Durant ma vingtaine, j’appris que l’État envisageait de raser notre exploitation céréalière, anéantissant de fait mon passé et mon avenir, remplacés par une autoroute (A69). Pour bâtir sur des terres plus hospitalières, et malgré mon amour pour la France, je fus envoyé étudier ici, au Canada, contrée de ma mère, tandis que mon père engageait sa bataille pour sauver notre bien, nos terres, et plus tard notre oasis de “fleurs insignifiantes”. Sa bravoure et sa détermination pour la défense de notre “way of life”, comme il aime à l’appeler, nourrirent mes ambitions et ma rage de vaincre.
Après mes études, tante Valérie et oncle Jules me proposèrent de vivre sur leur terre de “Bay Lodge” en Ontario, un vaste et fertile jardin d’Eden bordant les rives du lac Saint-Clair. Rapidement, je succombais à ses charmes sauvages. L’amour se mua en passion quand je réalisai qu’un joyau manquait à la couronne de Bay Lodge. Ma quête fut donc de le trouver et de le façonner ; de créer du beau, un patrimoine qui un jour pourrait être chéri et enrichi.
Comme tout joyau, il apparut là où je ne cherchais pas.
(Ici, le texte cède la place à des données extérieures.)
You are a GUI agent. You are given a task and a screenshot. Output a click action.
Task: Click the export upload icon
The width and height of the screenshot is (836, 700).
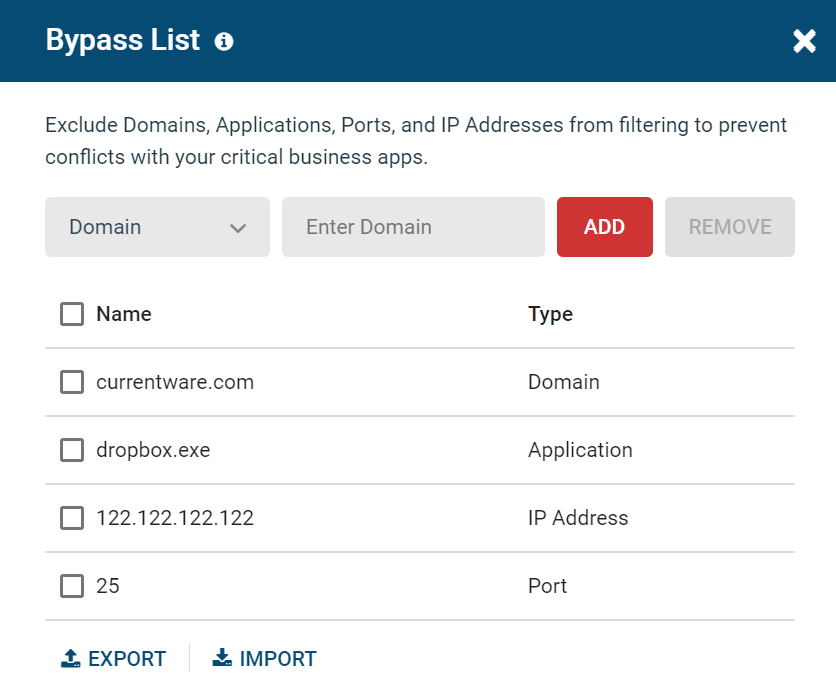71,658
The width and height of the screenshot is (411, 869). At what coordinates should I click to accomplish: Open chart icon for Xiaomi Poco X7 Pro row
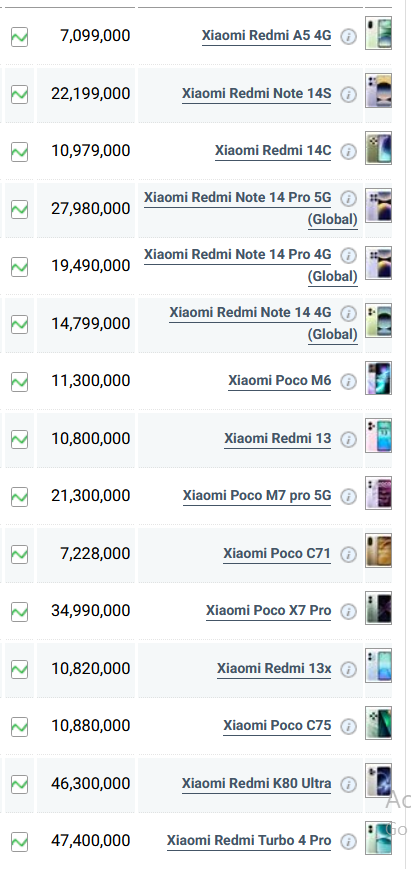pos(19,612)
Ma mère fut la première à le découvrir, Grand-papa Nap Roy lui souffla dans un songe : “Il faut planter des pivoines !” ordonna-t-il avec son accent franco-canadien. Mon père fut le second, en 2015, lors d’un dîner, un vieil homme lui raconta tout : “Et beh je fais des pivoines cong !”
Nous écoutâmes.
Et c’est ainsi que, depuis maintenant une décennie, en commençant par mon père en France, puis avec tante Valérie au Canada, de chaque côté de l’océan, en famille, nous avons perfectionné l’art de cultiver le beau, notre passion, notre joyau, la reine des fleurs : La Pivoine.
On m’a dit un jour : “Il n’y a pas de hasard”.
Depuis toujours, Fleur de Roy attendait.